Two key projects within the US and Europe are attempting to solve the power challenge of exascale high-performance computing (HPC) systems by focusing predominantly on the energy efficiency of software. This approach is contrary to many other projects which aim to address efficiency on a hardware level through the use of cooling technologies or accelerators such as Intel’s Xeon Phi and Nvidia GPUs.
Led by Argonne National Laboratory’s Peter Beckman, the three-year US project, dubbed Argo, is a multi-institutional research project to design and develop a platform-neutral prototype of an exascale operating system and runtime software. Researchers in Argonne’s Mathematics and Computer Science Division will collaborate with scientists from Pacific Northwest National Laboratory and Lawrence Livermore National Laboratory, as well as with several universities throughout the US.
Four key innovations are at the heart of the project: dynamic reconfiguring of node resources in response to workload, allowance for massive concurrency, a hierarchical framework for power and fault management, and a ‘beacon’ mechanism that allows resource managers and optimisers to communicate and control the platform. These innovations will result in an open-source prototype system that runs on several architectures, and is expected to form the basis of production exascale systems deployed in the 2018–2020 timeframe.
The design is based on a hierarchical approach. A global view enables Argo to control resources such as power or interconnect bandwidth across the entire system, respond to system faults, or tune application performance. A local view is essential for scalability, enabling compute nodes to manage and optimise massive intranode thread and task parallelism and adapt to new memory technologies.
To achieve such a whole-system perspective, the Argo team members introduced the idea of ‘enclaves’: a set of resources dedicated to a particular service, and capable of introspection and autonomic response. Enclaves will be able to change the system configuration of nodes and the allocation of power to different nodes, or to migrate data or computations from one node to another. The enclaves will be used to demonstrate the support of different levels of fault tolerance – a key concern of exascale systems – with some enclaves handling node failures by means of global restart and other enclaves supporting finer-level recovery. The team will use Department of Energy science applications to evaluate the correctness, scalability, resilience, and completeness of Argo on both homogeneous and heterogeneous computer architectures.
Peter Beckman commented that bringing together multiple views such as global optimisation, power management, code integration, lightweight threads, and interconnection fabrics, and the corresponding software components through a whole-system approach distinguishes the team’s strategy from existing designs. ‘We believe it is essential for addressing the key exascale challenges of power, parallelism, memory hierarchy, and resilience,’ he said. Version 1.0 of the Argo exascale operating system and runtime system is expected at the end of three years. Funded by the Department of Energy’s Office of Science to the tune of $9.75 million, the Argo project was foreshadowed in the article ‘Software speeds supercomputers?’.

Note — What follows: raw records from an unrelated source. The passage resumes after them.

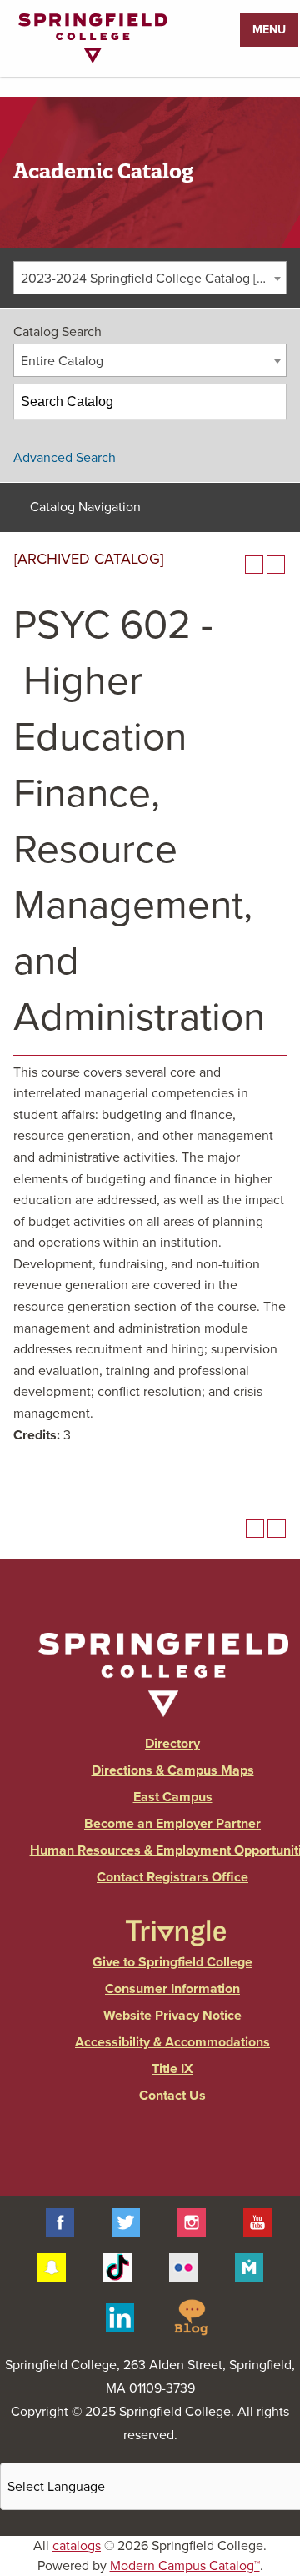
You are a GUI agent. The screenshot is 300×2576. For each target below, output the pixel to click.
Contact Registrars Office (172, 1877)
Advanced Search (64, 457)
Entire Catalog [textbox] (62, 361)
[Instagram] (192, 2222)
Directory (172, 1743)
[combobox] (150, 277)
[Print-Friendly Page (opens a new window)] (254, 564)
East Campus (172, 1797)
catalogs (76, 2546)
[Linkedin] (120, 2317)
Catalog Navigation (85, 507)
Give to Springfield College (172, 1962)
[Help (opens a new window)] (276, 564)
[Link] (92, 59)
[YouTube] (257, 2222)
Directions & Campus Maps (173, 1770)
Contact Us (172, 2095)
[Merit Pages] (249, 2267)
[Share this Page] (232, 564)
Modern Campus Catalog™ (185, 2566)
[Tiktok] (117, 2267)
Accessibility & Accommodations (172, 2042)
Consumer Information (172, 1989)
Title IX (172, 2069)
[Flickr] (183, 2267)
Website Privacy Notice (172, 2015)
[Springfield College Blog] (191, 2317)
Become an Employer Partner (172, 1823)
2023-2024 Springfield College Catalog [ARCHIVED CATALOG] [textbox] (153, 278)
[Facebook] (60, 2222)
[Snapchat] (52, 2267)
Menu (269, 30)
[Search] (269, 402)
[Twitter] (126, 2222)
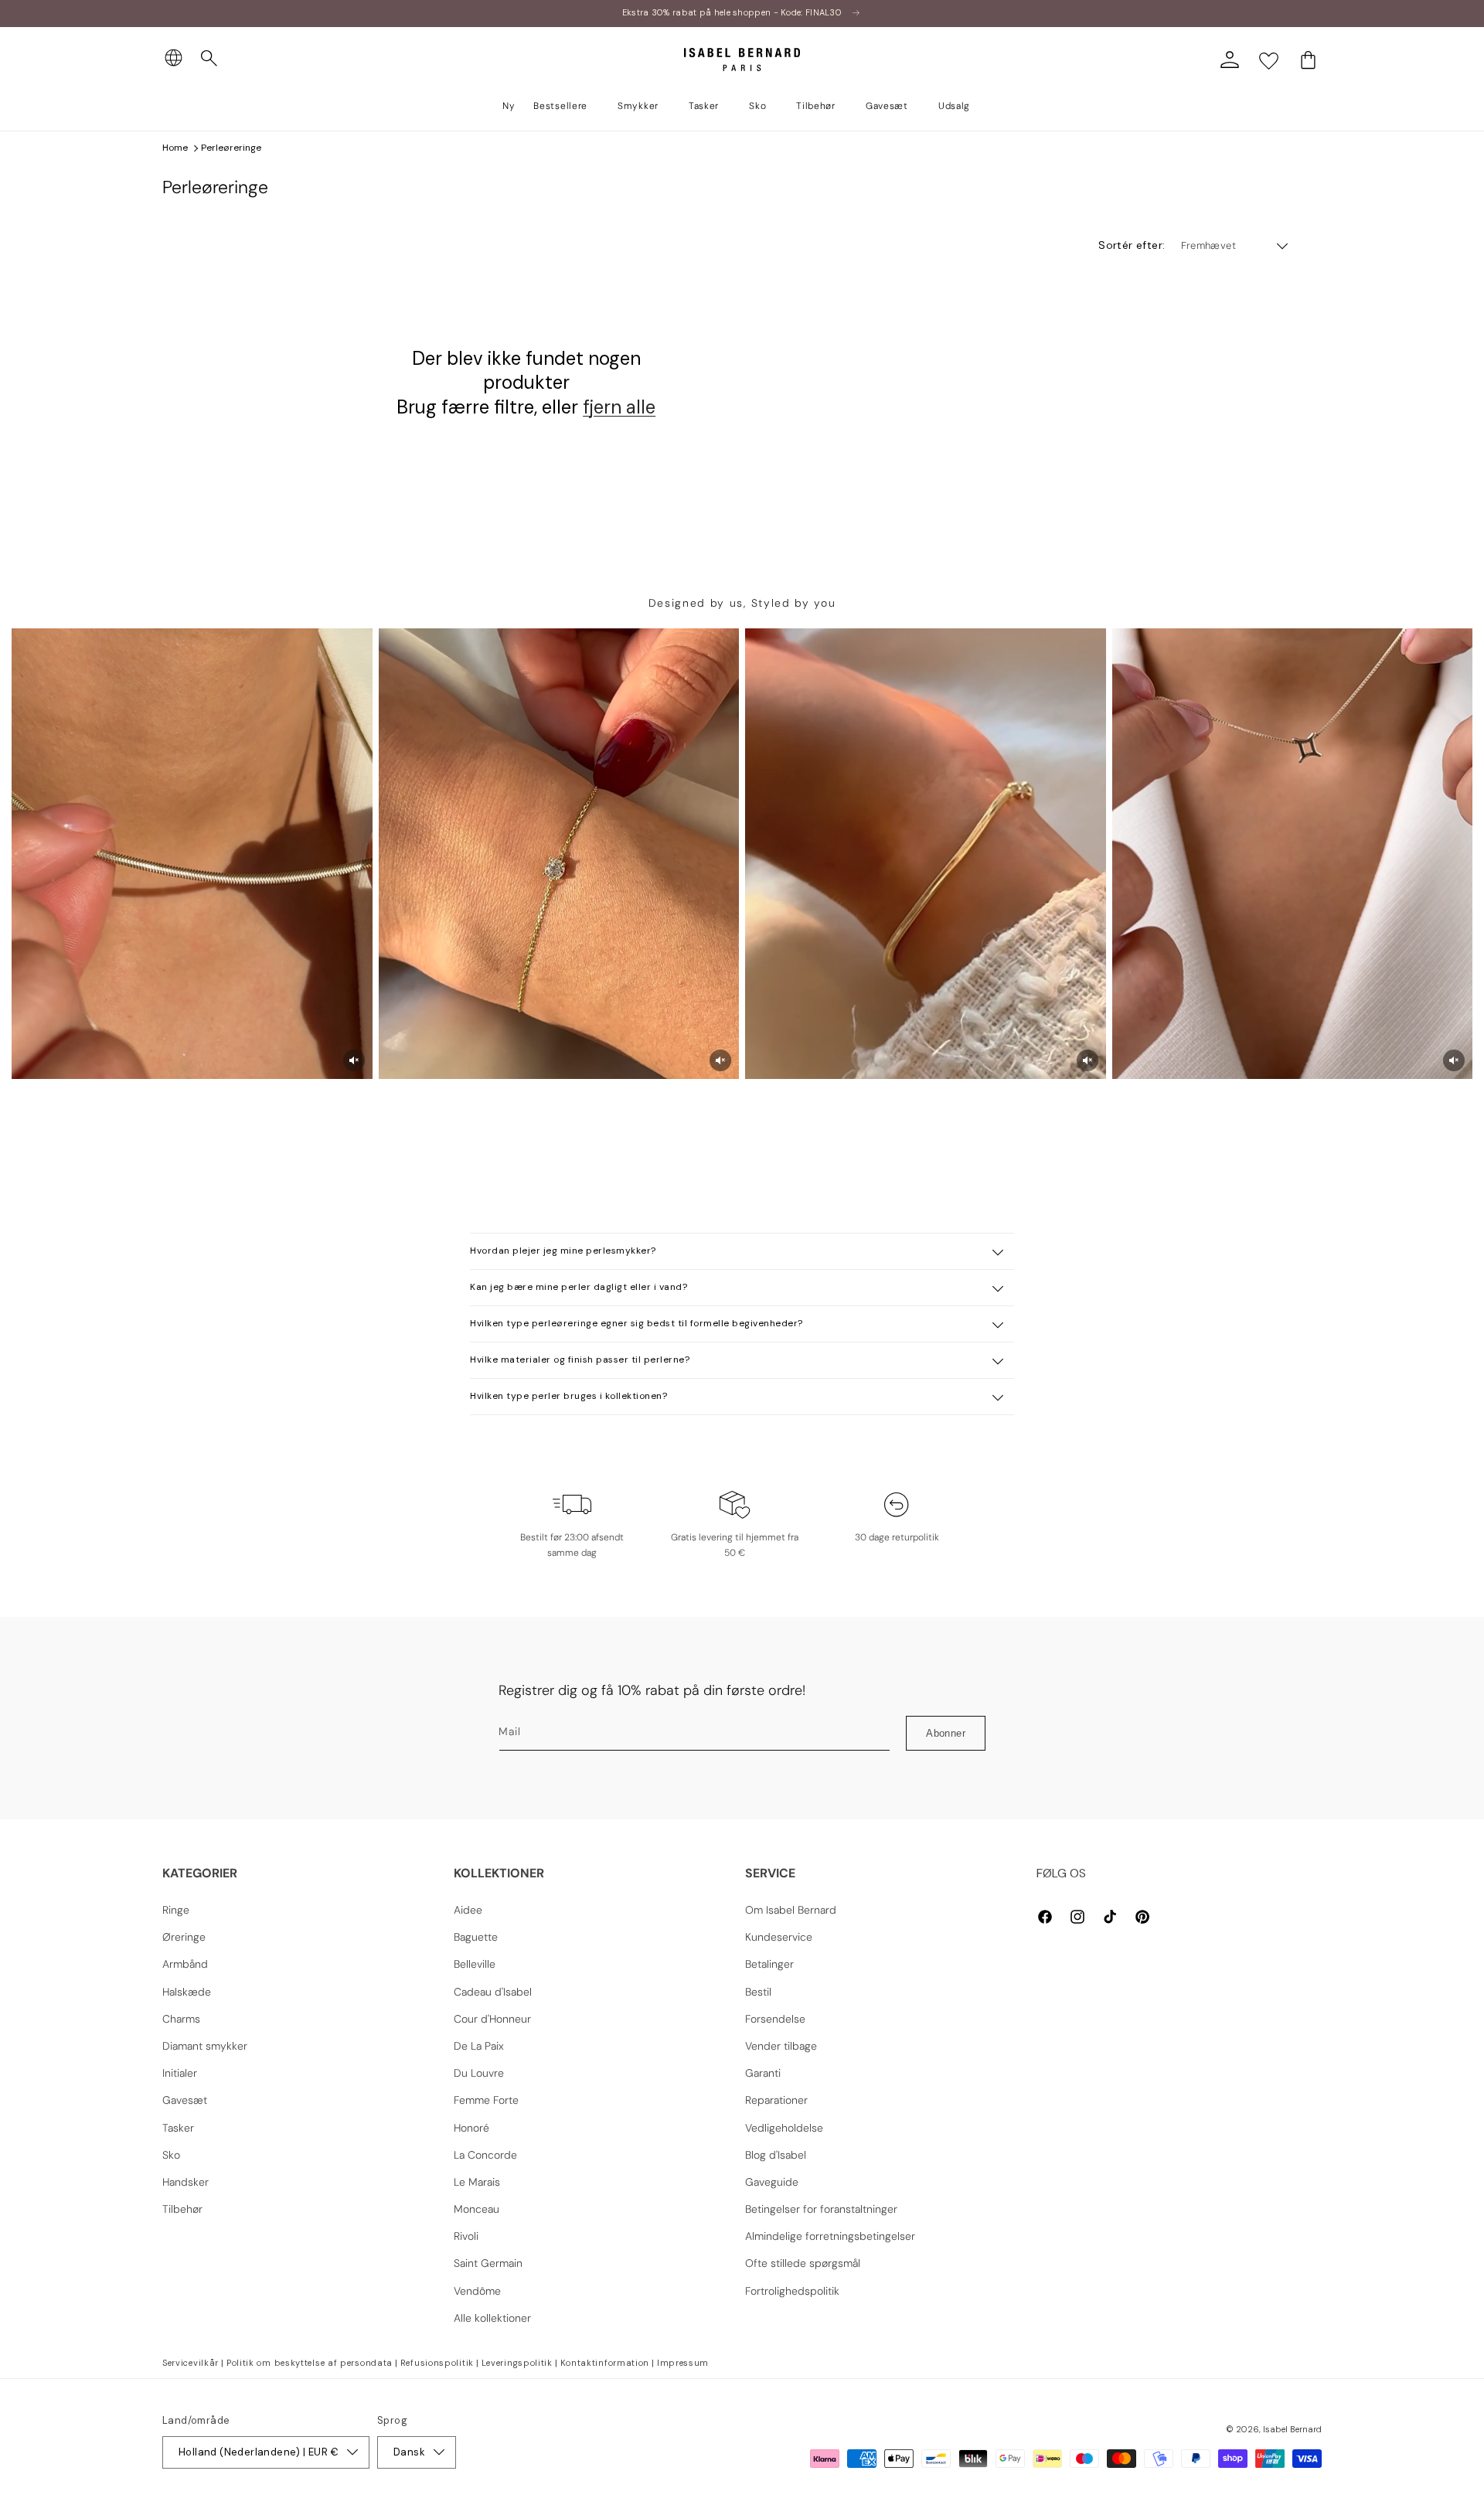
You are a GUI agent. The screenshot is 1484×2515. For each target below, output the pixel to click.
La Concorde (485, 2155)
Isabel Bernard (1292, 2429)
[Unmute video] (354, 1060)
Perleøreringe (231, 147)
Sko (171, 2155)
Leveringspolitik (517, 2362)
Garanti (763, 2073)
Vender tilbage (781, 2046)
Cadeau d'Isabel (493, 1992)
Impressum (683, 2362)
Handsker (185, 2182)
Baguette (476, 1937)
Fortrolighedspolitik (792, 2291)
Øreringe (184, 1937)
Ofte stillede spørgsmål (802, 2263)
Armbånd (185, 1964)
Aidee (468, 1910)
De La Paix (479, 2046)
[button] (209, 59)
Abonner (945, 1733)
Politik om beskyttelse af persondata (309, 2362)
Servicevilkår (190, 2362)
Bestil (758, 1992)
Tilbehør (182, 2209)
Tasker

The EU-funded project, ADEPT (addressing energy in parallel technologies), is addressing energy consumption by developing a tool that lets users model and predict the performance and power usage of their code. ADEPT will investigate the implications of parallelism in programming models and algorithms, as well as choice of hardware, on energy and power consumption. Much like the Argo project, a variety of computing architectures will be examined, including the use of CPUs, GPUs, ARM processors, and FPGAs. In terms of software, the project will look at how different implementations of the same algorithms behave in terms of power usage. EPCC currently has two specific applications in mind.
Dr Michèle Weiland, a project manager at EPCC who put forward the initial project proposal, describes the first code as being quite simplistic but that does a very important mathematical operation in relation to seismology modelling. EPCC currently has many versions of the code running on different hardware architectures. The second, an EPCC code, is a much larger Lattice Boltzmann fluid dynamics code.
‘These are typical scientific applications and if we can show that we can model their performance and power usage for any type of hardware we’d like to simulate, we will be closer to understanding the trade-off between performance loss and energy efficiency gain,’ said Weiland. She added that more applications may be selected during the course of the project.
The ADEPT project aims to develop a prototype tool within the next two to three years that will be able to quantify and predict how individual codes will perform, and what energy efficiency gains can be made on any type of specified hardware. This will potentially open up the possibilities in terms of hardware procurement and provide educated estimations of how software will perform, enabling people to modify their codes in order to reduce power consumption.
Coordinated by the EPCC, the supercomputing centre at the University of Edinburgh, ADEPT has brought together partners from Uppsala University, Sweden; Alpha Data, UK; Ericsson AB, Sweden; Ghent University, Belgium; and EPCC, UK, in a bid to capitalise on the skills relating to power management possessed by the embedded industry, and the classic HPC techniques for parallelising code. It is scheduled to run for three years, from 1 September 2013.